En ce qui concerne les Jeux olympiques d’été, les Jeux de 2008 à Pékin sont les seuls à avoir un effet positif significatif sur les arrivées de touristes dans le pays. Les effets des quatre autres événements (Sydney 2000, Athènes 2004, Londres 2012 et Rio 2016) se sont révélés négatifs à court et à moyen terme. En ce qui concerne les Jeux olympiques d’hiver, le seul cas positif est celui de la Russie en 2014. Les cinq autres événements ont eu un impact négatif, à l’exception de l’effet neutre d’une année pour le Japon en 1998.

À la suite d’événements sportifs de grande envergure, les pays hôtes sont donc généralement moins visités par les touristes. Sur les 18 pays hôtes étudiés, 11 ont vu le nombre de touristes diminuer sur quatre ans et trois n’ont pas connu de changement significatif.

Un effet incertain pour Paris

Nos recherches indiquent que l’effet positif de l’organisation d’événements sportifs de grande envergure sur les flux touristiques est, au mieux, modéré. Si de nombreux touristes sont attirés par les Coupes du monde de la FIFA et les Jeux olympiques, l’effet d’éviction des touristes “réguliers” est important et souvent sous-estimé.

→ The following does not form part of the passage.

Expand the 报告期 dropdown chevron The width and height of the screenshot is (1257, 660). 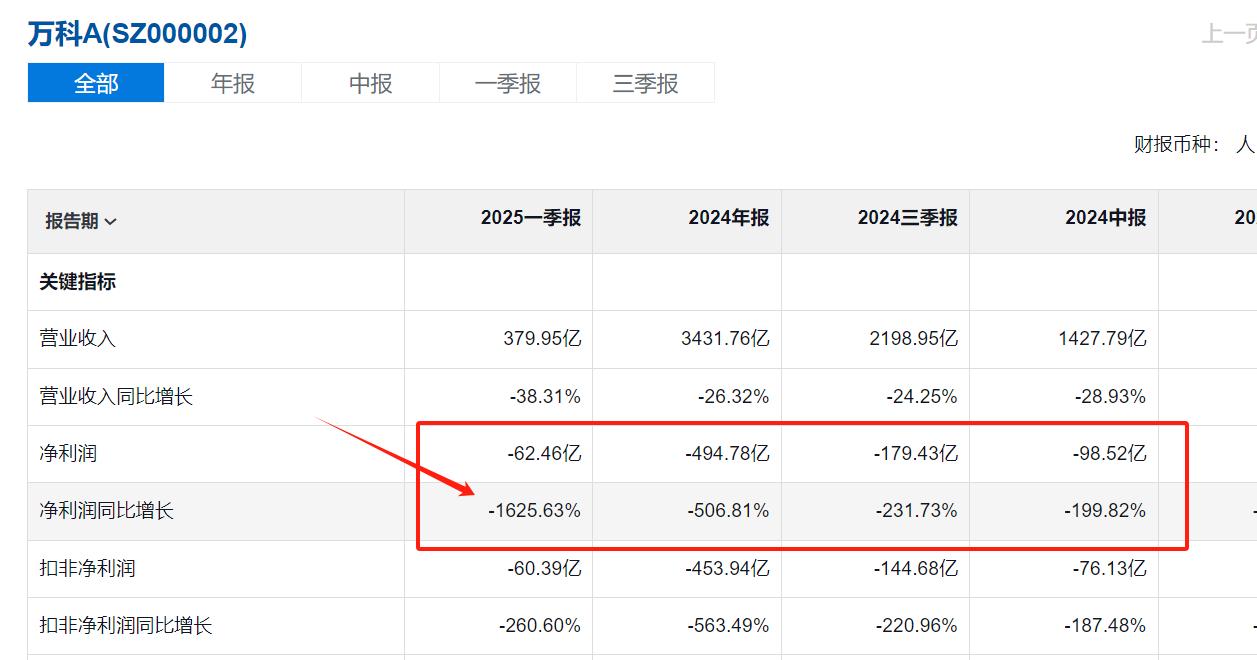(x=111, y=222)
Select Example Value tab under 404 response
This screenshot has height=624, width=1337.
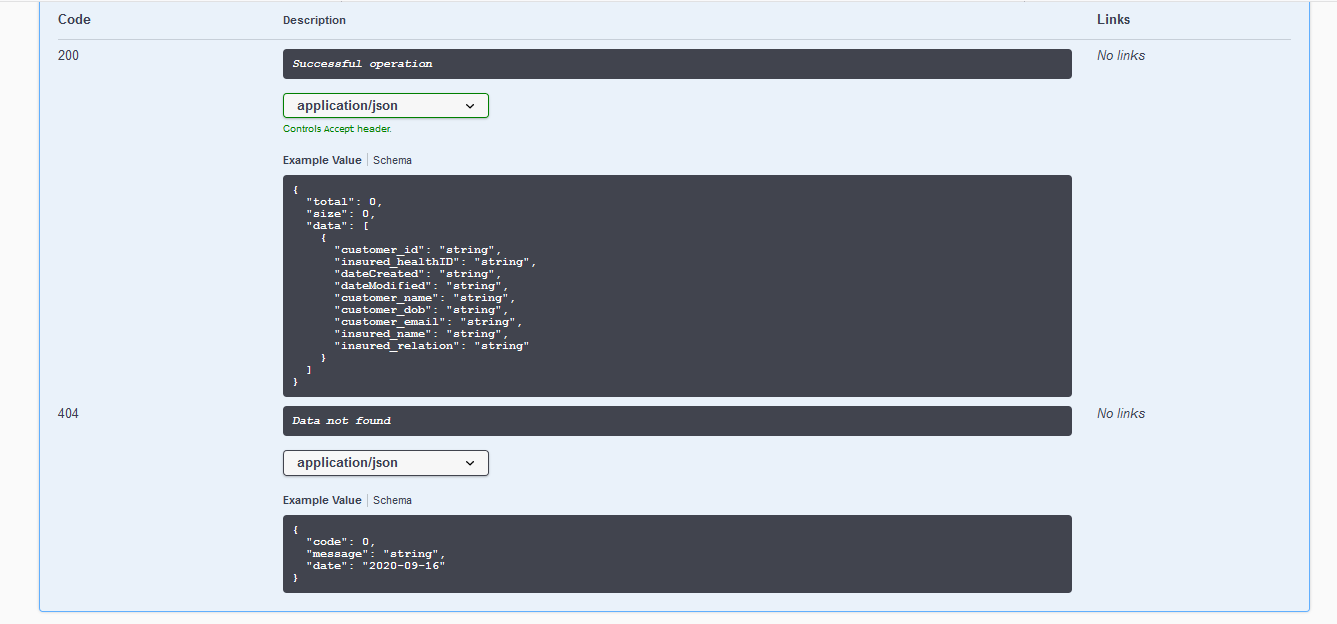coord(322,500)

Cela signifie que l’afflux des touristes qui viennent assister à un événement tel que les Jeux olympiques dissuade généralement ceux qui seraient venus pour d’autres raisons. Par conséquent, les efforts visant à attirer de nouveaux visiteurs doivent s’accompagner d’efforts visant à retenir ceux qui viennent déjà en temps normal.

Les événements sportifs de grande envergure doivent être considérés comme un élément d’une politique à long terme de promotion d’un territoire auprès des touristes plutôt que comme une solution isolée. Nos recherches ont fait ressortir un élément révélateur. En effet, il est plus facile d’obtenir une augmentation nette des entrées de visiteurs dans les pays qui sont des destinations touristiques moins populaires en temps normal, par exemple, les pays d’Asie ou d’Afrique.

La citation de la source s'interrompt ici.